奈良編

古き仏を訪ねて 2015年10月13日(火)~ 15日(木)

10月14日

薬師寺(やくしじ)

今晩の宿は西ノ京駅から遠かった。日が暮れた暗い道を宿に向かった。一日でたくさんの仏像を拝見したせいか、正直言って印象に残っているものは少ない。しかし、感銘を受けたものを二つ挙げる。

まず唐招提寺金堂の仏像群である。

中でも際立つのは盧舎那仏と千手観音菩薩。盧舎那仏は千仏をあしらった光背(こうはい)を広げ、千手観音は無数の手を張り出す。地味だが荘厳(そうごん)な金堂がそれらを引き立たせ、ともにどっしりとした重量感がある。また、古い仏ゆえ、まだらに残るくすんだ金箔が重厚さを増している。

五木寛之は『百寺巡礼 第一巻 奈良』で、薬師寺の東塔を引き合いにしてこう語っている。

〈私たちはお寺の伽藍や仏像のように古いものを見るとき、その〈古さ〉を愛でる傾向がある。むしろ、その〈古さ〉に価値を見出そうとする。その反面、それがつくられた当時の華やかな面影や、ある種のけぱけばしさを想像することは少ない〉

そして〈いまの私たちが、色あせて古びたものをいいと感じるのはかまわない。ただし、それは東塔に対する本当の評価ではない。本来は、あの東塔がつくられた当初のすがたや色彩から、その時代の人びとの感性を考えるべきだろう〉と。

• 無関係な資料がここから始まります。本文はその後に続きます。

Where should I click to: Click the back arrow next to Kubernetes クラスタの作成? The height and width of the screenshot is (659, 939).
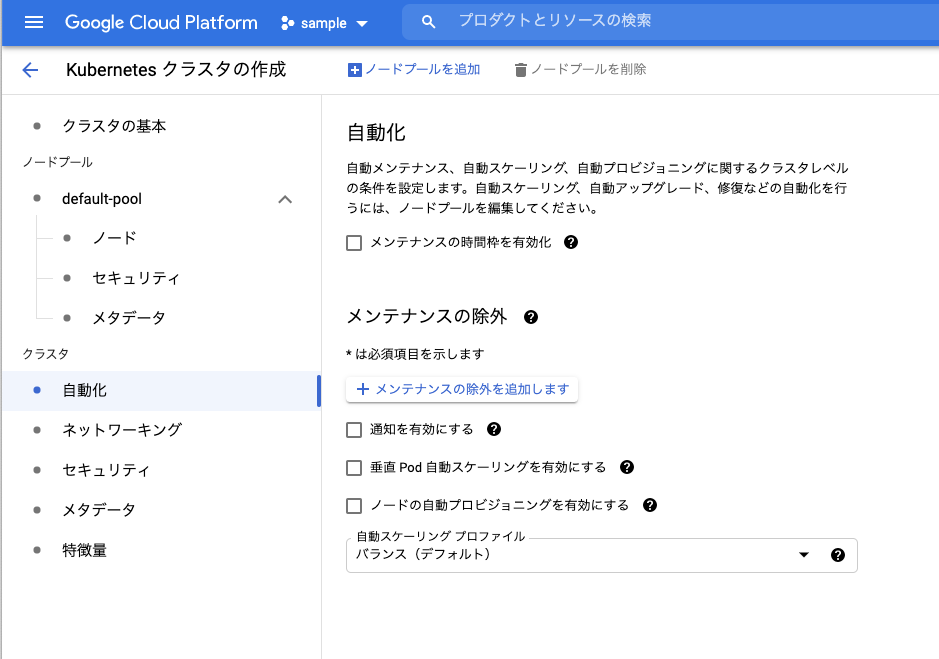click(29, 69)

五木寛之が提起することはそれはそれでよく分かる。しかし、私はどうしても派手な金箔の仏像より古びて金箔が剥は げた仏像に有り難さを感じてしまう。

もう一つは法隆寺四天王である。

今日は唐招提寺や薬師寺の四天王も拝観したし、明日は東大寺戒壇院の四天王も楽しみにしている。四天王といえば甲冑(かっちゅう)をまとい、仏法を護る武神で、邪鬼を踏みつけ荒々しい。が、この法隆寺の日本最古の四天王は静かで怖くない。邪鬼も写実的ではなくどこか素朴である。こんな四天王は初めて見た。

かつて朝日新聞土曜版に連載された「奈良には 古き仏たち」の筆者の一人、岸根一正は法隆寺金堂の四天王についてこう書く。

〈日本最古の四天王は物静かである。目をひんむいたり眉間をしかめたりしないで、ひたすら直立する。とても外敵を懲らし追っ払う戦闘態勢の武神には見えない〉。

ただ、ベルリンの博物館で明治中期に模刻された増長天を見て、〈私は自分の美意識の低さにすっかり意気消沈した。…… 怖くない姿は宮廷儀仗兵(ぎじょうへい)や衛兵に見えてきた。平時の護法神としてはこの方がふさわしいとも思える〉と結んでいる。